• **WRITTEN PROBLEM**
In the listing below, replace "popup window" with "dialog" and change nothing else. Give back only the lines starting with the line containing "841x641 pixels." and going on through the end of the listing, leaving out the pictures.

[Records]
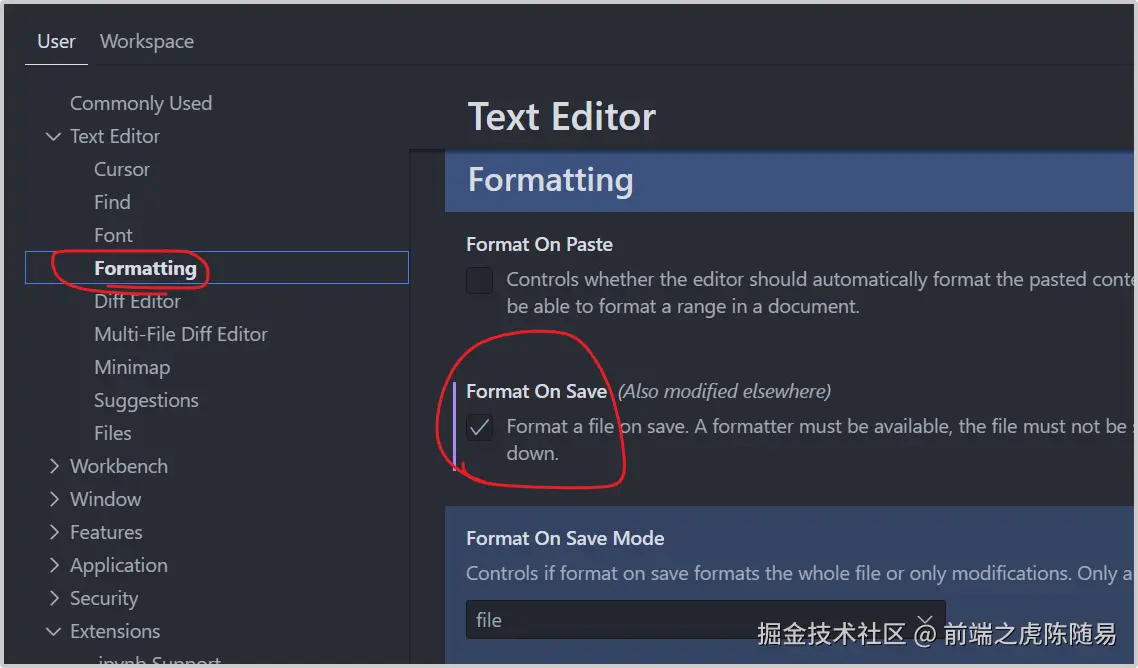Open the Cursor settings section
The width and height of the screenshot is (1138, 668).
pos(122,169)
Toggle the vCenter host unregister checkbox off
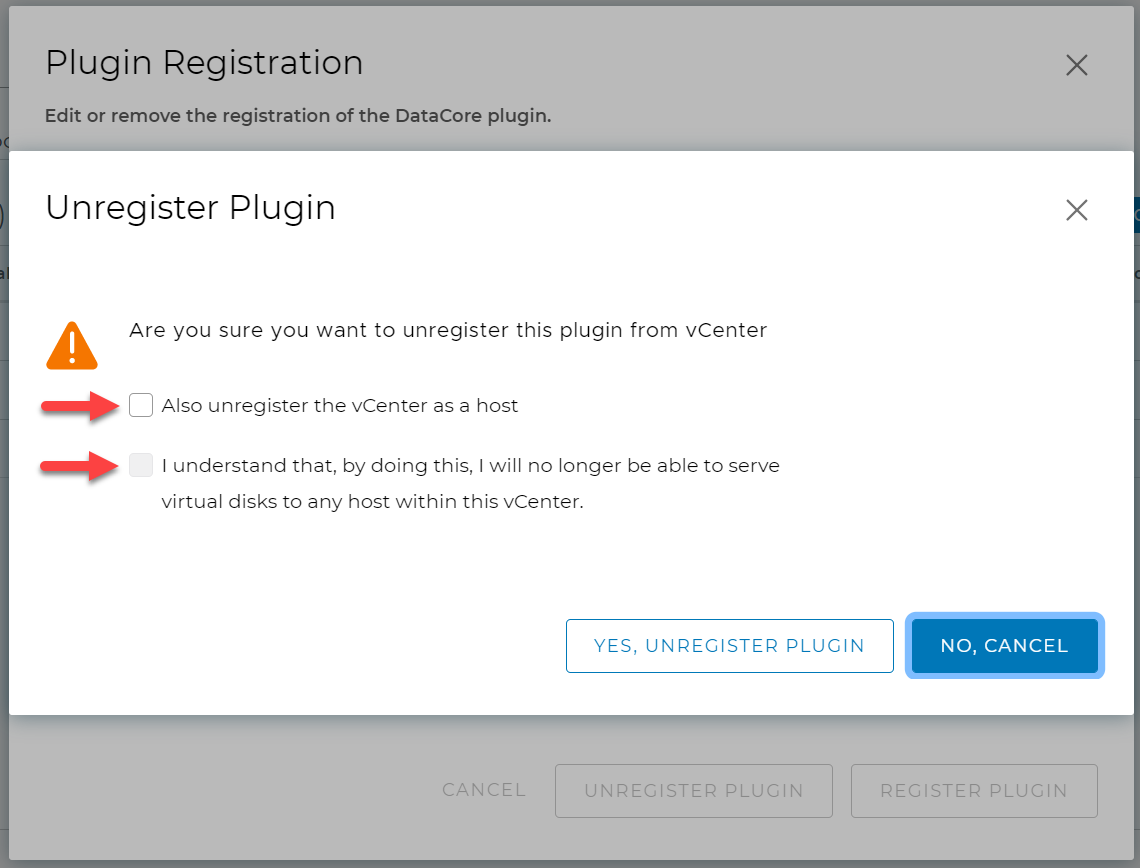This screenshot has width=1140, height=868. click(x=141, y=404)
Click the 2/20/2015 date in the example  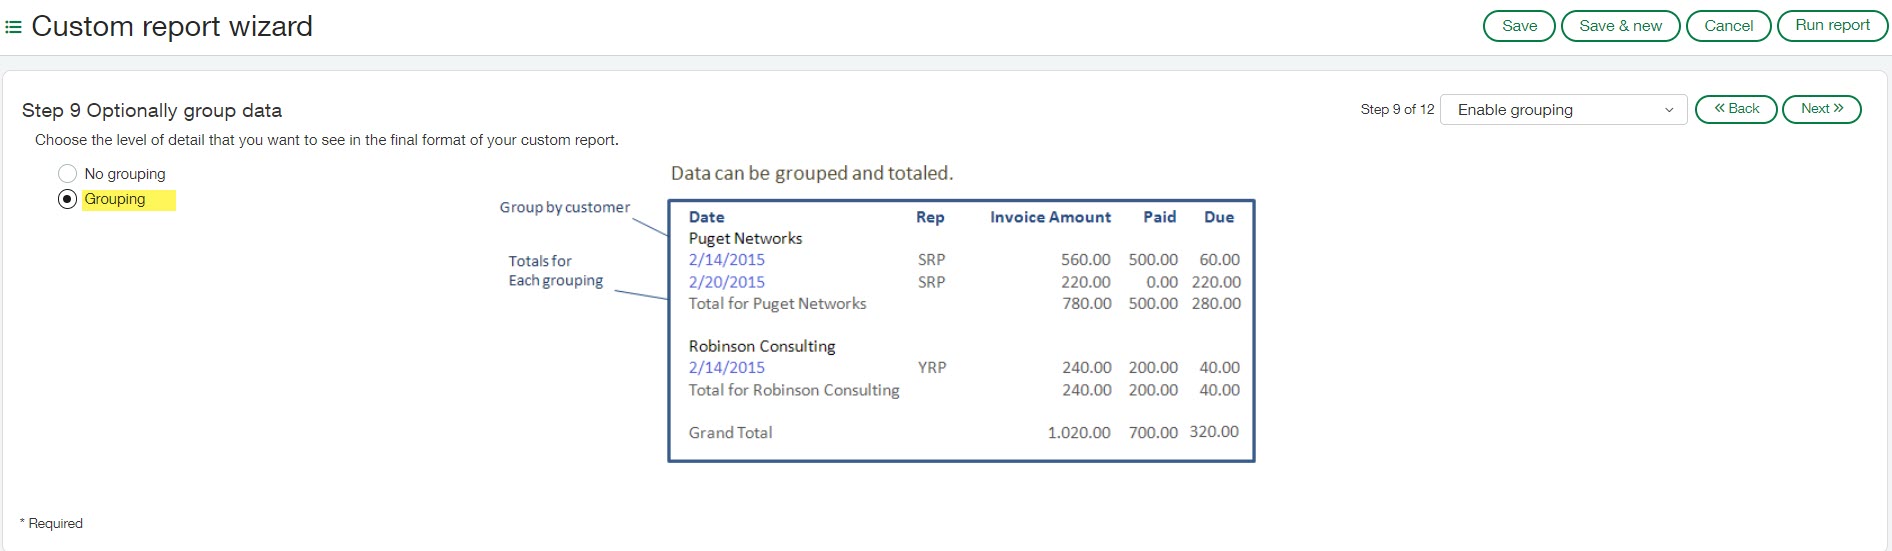tap(726, 282)
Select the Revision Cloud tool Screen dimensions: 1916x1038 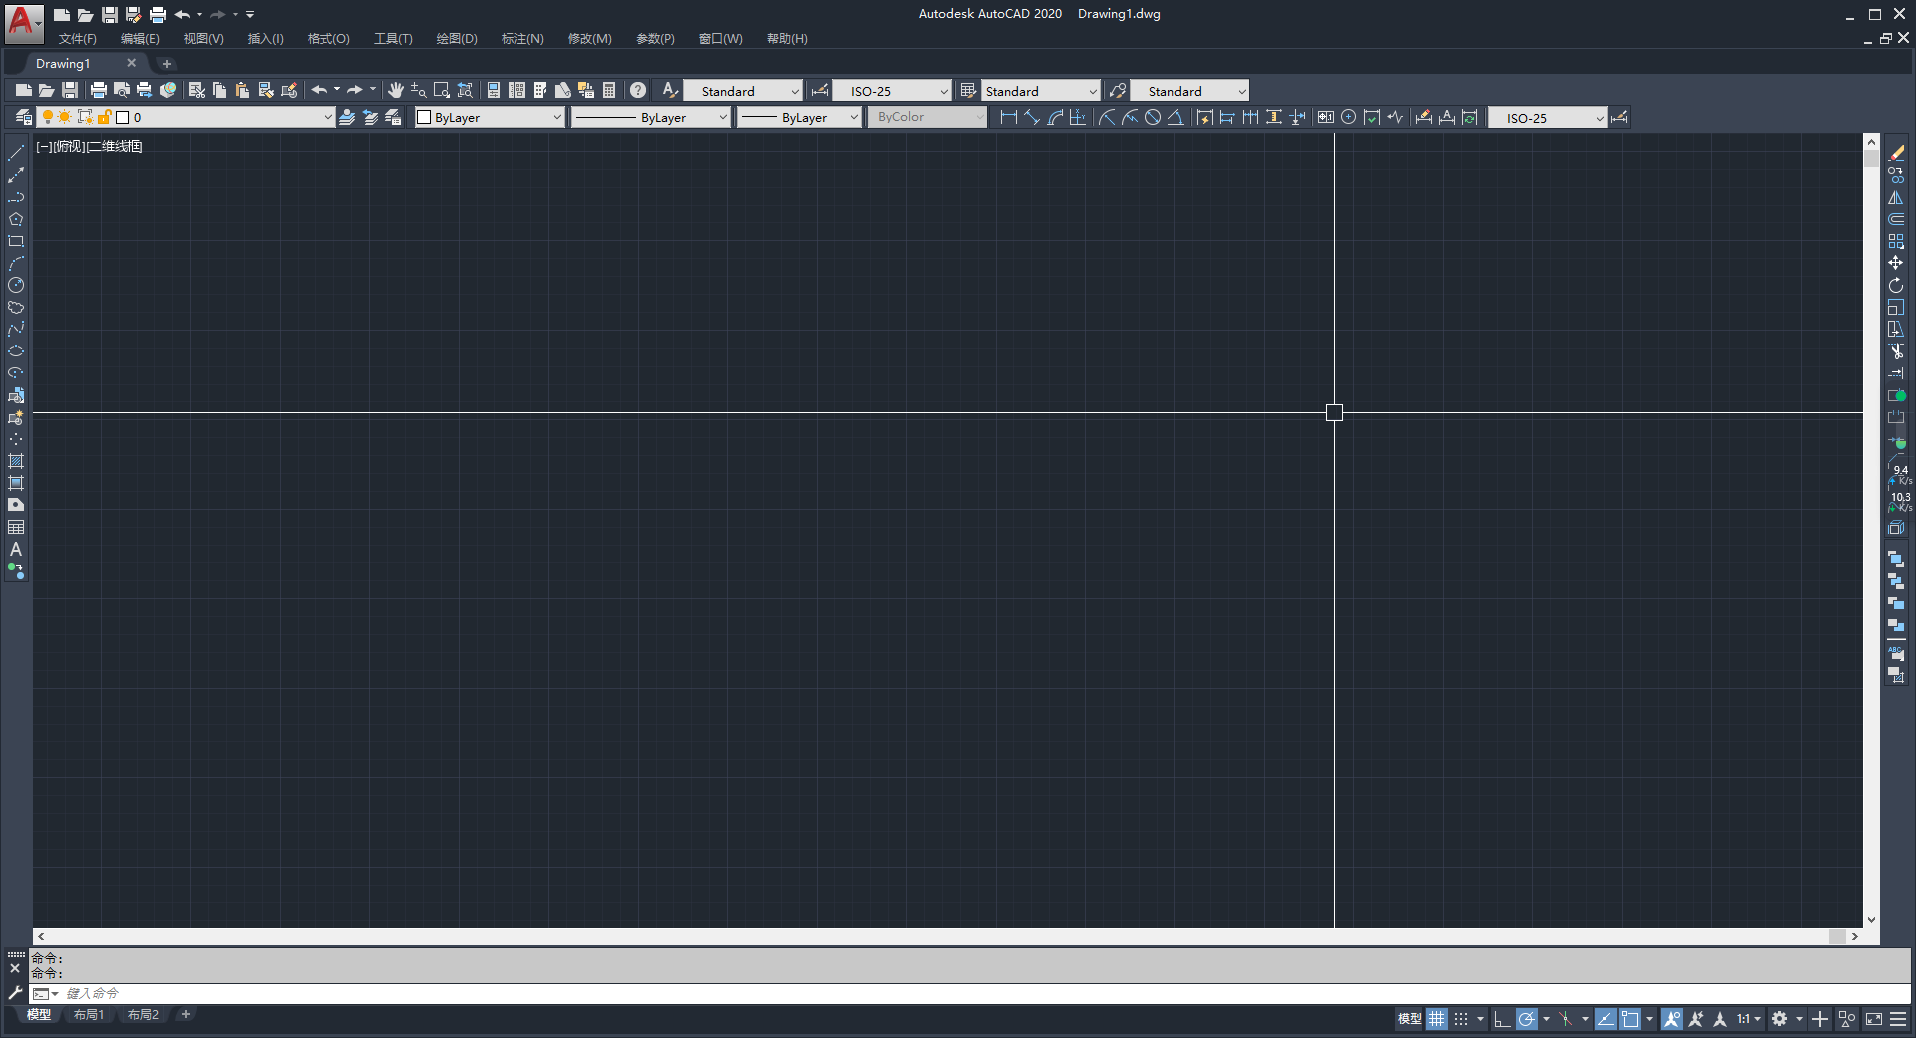[x=16, y=308]
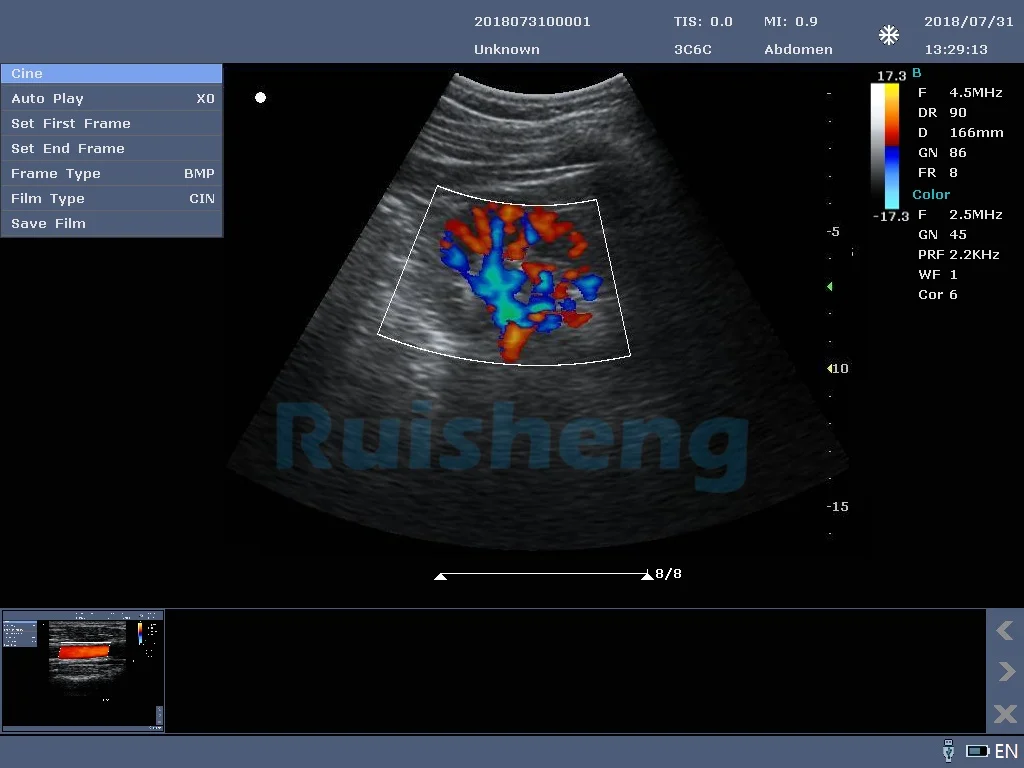The height and width of the screenshot is (768, 1024).
Task: Select the Cine menu header
Action: coord(111,74)
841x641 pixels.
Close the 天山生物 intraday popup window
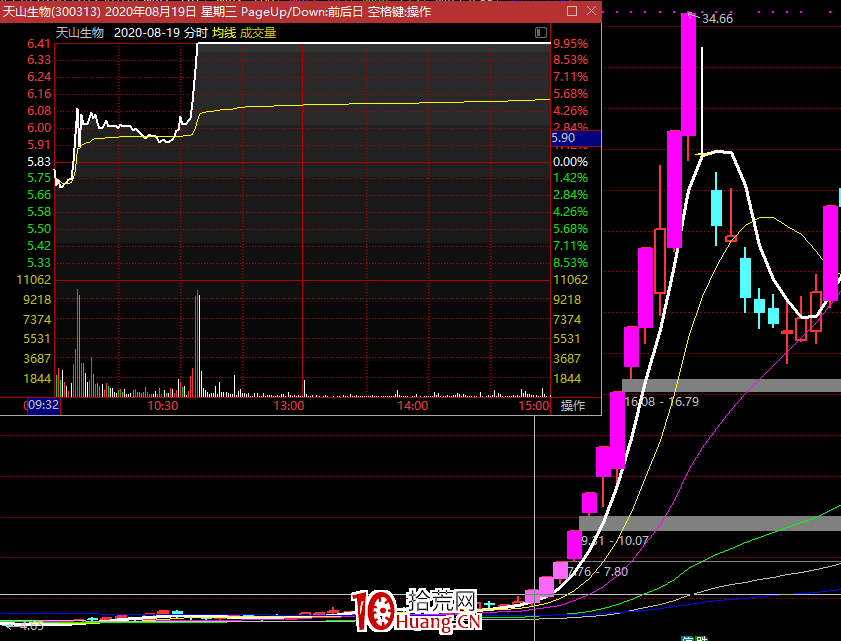591,11
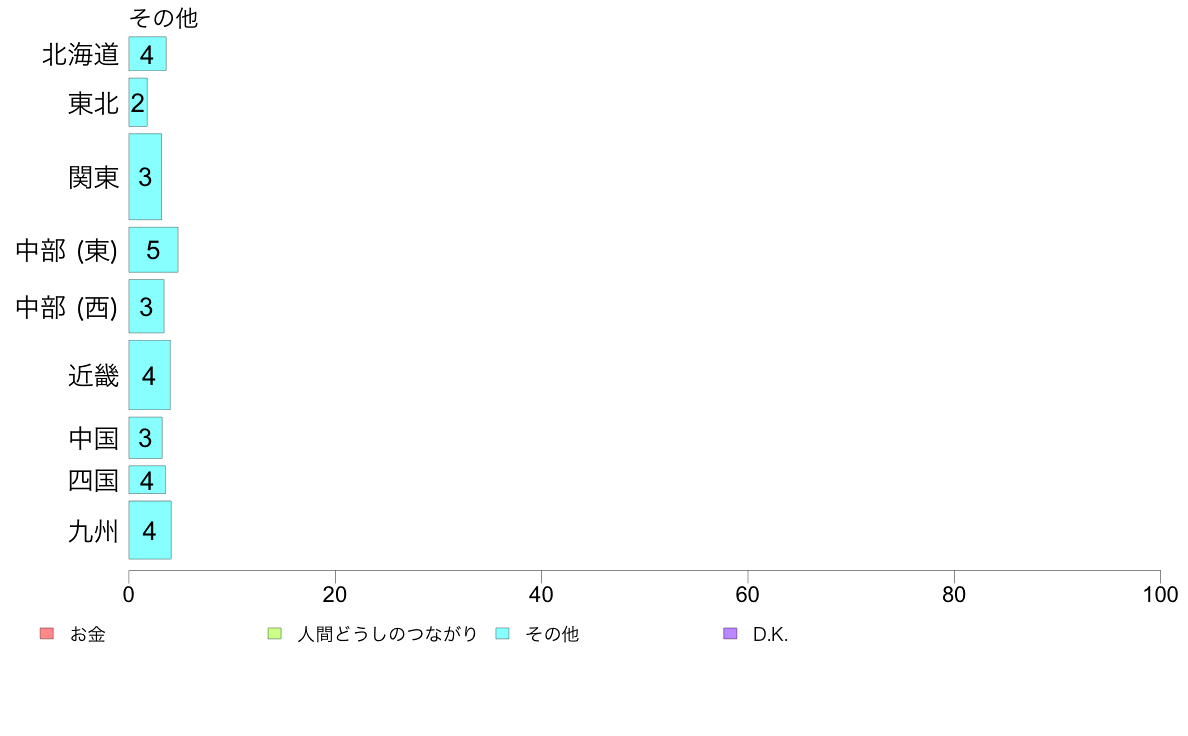Click the green 人間どうしのつながり legend swatch

click(275, 634)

• **SOLUTION TO THIS PROBLEM**
841x641 pixels.
Close the 天山生物 intraday dialog
591,11
Click the green 人間どうしのつながり legend swatch

click(275, 634)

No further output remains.